WHAT IS REQUIRED
Rewrite the entries from the start through the line containing "click(x=656, y=230)", replacing every "Screen dimensions" with "Display size" and leaving everything else unchanged. Return only those lines.

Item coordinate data
--------------------------------

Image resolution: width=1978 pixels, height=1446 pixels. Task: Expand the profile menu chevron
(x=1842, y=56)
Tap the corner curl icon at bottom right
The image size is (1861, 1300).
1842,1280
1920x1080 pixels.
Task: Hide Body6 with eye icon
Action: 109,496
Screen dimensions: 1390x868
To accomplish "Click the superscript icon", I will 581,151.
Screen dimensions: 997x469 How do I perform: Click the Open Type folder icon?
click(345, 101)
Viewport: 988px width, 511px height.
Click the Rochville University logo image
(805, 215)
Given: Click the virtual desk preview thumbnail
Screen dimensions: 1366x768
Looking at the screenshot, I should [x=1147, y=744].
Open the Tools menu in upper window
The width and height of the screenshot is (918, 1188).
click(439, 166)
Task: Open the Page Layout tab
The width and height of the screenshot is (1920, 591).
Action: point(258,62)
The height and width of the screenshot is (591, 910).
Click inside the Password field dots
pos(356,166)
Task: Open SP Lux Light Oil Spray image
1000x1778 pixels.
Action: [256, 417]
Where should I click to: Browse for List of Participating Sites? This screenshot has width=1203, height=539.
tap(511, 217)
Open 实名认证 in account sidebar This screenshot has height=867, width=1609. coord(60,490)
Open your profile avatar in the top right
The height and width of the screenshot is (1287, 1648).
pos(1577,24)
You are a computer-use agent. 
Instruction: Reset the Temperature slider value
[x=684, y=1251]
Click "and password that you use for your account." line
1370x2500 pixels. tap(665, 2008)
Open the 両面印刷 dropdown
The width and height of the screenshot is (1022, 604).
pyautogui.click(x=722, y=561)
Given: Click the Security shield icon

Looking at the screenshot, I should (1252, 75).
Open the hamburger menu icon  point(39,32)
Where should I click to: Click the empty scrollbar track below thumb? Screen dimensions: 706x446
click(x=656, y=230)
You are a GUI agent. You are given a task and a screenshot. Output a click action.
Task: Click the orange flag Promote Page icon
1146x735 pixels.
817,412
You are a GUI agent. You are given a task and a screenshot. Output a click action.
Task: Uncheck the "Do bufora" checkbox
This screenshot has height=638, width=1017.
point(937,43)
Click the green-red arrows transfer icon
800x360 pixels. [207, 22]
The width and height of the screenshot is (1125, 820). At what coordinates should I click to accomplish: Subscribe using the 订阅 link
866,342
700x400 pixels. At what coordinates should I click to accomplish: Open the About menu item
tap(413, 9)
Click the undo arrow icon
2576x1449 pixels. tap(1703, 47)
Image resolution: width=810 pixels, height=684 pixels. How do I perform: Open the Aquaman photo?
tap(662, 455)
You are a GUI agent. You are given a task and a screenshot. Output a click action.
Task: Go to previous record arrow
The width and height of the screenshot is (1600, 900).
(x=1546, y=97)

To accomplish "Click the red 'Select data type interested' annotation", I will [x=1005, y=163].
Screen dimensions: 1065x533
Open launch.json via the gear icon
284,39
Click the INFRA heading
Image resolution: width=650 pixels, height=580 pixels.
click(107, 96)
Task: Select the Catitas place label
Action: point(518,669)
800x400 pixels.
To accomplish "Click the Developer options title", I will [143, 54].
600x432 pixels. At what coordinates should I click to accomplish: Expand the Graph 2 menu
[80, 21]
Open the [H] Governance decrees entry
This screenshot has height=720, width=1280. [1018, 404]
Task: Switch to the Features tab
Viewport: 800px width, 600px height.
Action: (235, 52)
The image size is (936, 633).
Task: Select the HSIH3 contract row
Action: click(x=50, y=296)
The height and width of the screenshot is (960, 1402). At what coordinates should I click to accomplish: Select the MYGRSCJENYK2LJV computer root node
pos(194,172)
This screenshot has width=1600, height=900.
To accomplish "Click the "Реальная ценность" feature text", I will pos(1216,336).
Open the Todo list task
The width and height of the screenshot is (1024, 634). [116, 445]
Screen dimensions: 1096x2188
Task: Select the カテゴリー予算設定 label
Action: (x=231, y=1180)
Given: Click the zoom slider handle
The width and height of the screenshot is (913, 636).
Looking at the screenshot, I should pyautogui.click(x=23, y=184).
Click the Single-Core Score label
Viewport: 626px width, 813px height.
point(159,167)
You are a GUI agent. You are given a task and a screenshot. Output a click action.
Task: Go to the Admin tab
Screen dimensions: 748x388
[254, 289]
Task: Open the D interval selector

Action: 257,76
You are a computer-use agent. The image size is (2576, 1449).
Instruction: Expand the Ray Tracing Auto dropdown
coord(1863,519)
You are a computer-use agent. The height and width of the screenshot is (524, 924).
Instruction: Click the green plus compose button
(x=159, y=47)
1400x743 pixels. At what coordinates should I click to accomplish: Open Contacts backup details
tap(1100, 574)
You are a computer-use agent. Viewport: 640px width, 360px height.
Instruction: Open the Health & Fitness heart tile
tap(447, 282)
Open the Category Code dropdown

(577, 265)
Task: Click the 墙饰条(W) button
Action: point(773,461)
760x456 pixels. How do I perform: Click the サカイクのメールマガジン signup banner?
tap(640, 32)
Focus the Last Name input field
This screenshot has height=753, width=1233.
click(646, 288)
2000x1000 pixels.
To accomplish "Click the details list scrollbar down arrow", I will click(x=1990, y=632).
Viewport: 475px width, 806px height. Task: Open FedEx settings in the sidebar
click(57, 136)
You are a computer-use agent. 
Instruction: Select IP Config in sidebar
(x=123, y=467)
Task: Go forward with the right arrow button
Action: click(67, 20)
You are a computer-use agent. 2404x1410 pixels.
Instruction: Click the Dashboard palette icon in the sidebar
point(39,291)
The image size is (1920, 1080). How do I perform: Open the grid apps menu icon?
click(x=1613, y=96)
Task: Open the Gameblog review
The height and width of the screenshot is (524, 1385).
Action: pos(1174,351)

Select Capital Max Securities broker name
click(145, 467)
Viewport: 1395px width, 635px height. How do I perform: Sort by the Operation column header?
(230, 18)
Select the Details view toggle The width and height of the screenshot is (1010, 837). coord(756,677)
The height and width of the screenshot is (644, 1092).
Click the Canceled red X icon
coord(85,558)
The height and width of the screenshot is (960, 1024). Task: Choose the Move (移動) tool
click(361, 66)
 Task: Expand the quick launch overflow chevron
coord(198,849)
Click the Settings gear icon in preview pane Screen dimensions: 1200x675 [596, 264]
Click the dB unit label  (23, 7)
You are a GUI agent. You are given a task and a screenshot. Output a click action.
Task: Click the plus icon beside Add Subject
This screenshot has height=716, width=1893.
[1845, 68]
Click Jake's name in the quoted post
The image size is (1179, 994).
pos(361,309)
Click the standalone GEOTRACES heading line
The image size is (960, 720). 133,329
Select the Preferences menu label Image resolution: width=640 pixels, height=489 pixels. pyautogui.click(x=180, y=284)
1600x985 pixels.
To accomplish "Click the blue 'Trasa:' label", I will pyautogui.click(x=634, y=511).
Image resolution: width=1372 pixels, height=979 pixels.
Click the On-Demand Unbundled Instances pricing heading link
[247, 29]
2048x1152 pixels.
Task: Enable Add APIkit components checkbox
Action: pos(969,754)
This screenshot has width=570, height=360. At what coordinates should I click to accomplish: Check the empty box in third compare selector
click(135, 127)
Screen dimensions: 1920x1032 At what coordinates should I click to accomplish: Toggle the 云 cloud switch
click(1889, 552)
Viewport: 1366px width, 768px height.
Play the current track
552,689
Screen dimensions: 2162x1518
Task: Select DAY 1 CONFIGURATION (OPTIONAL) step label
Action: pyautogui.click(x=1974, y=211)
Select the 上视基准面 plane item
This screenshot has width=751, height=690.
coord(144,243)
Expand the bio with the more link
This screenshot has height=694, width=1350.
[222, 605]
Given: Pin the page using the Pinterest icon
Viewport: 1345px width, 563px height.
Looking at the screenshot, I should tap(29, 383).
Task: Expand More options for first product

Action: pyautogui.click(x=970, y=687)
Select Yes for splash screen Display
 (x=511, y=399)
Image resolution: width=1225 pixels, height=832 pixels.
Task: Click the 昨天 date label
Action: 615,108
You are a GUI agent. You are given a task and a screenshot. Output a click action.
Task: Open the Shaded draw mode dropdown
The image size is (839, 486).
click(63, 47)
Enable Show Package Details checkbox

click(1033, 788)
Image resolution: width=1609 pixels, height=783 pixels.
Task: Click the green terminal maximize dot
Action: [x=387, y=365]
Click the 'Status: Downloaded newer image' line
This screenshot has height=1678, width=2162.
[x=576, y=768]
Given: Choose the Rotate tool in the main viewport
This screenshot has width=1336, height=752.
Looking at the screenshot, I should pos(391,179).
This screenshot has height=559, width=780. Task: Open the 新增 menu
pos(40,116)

--------------------------------

FINAL RESULT
Image resolution: width=1978 pixels, height=1446 pixels. Task: Expand the profile menu chevron
(x=1842, y=56)
Tap the corner curl icon at bottom right
The image size is (1861, 1300).
1842,1280
1920x1080 pixels.
Task: Hide Body6 with eye icon
Action: 109,496
Display size: 1390x868
To accomplish "Click the superscript icon", I will 581,151.
Display size: 997x469 How do I perform: Click the Open Type folder icon?
click(345, 101)
Viewport: 988px width, 511px height.
Click the Rochville University logo image
(805, 215)
Given: Click the virtual desk preview thumbnail
Display size: 1366x768
Looking at the screenshot, I should [x=1147, y=744].
Open the Tools menu in upper window
The width and height of the screenshot is (918, 1188).
click(439, 166)
Task: Open the Page Layout tab
The width and height of the screenshot is (1920, 591).
Action: point(258,62)
The height and width of the screenshot is (591, 910).
Click inside the Password field dots
pos(356,166)
Task: Open SP Lux Light Oil Spray image
1000x1778 pixels.
Action: [256, 417]
Where should I click to: Browse for List of Participating Sites? This screenshot has width=1203, height=539.
tap(511, 217)
Open 实名认证 in account sidebar This screenshot has height=867, width=1609. coord(60,490)
Open your profile avatar in the top right
The height and width of the screenshot is (1287, 1648).
pos(1577,24)
You are a computer-use agent. 
Instruction: Reset the Temperature slider value
[x=684, y=1251]
Click "and password that you use for your account." line
1370x2500 pixels. tap(665, 2008)
Open the 両面印刷 dropdown
The width and height of the screenshot is (1022, 604).
pyautogui.click(x=722, y=561)
Given: Click the Security shield icon

Looking at the screenshot, I should (1252, 75).
Open the hamburger menu icon  point(39,32)
Where should I click to: Click the empty scrollbar track below thumb? Display size: 706x446
click(x=656, y=230)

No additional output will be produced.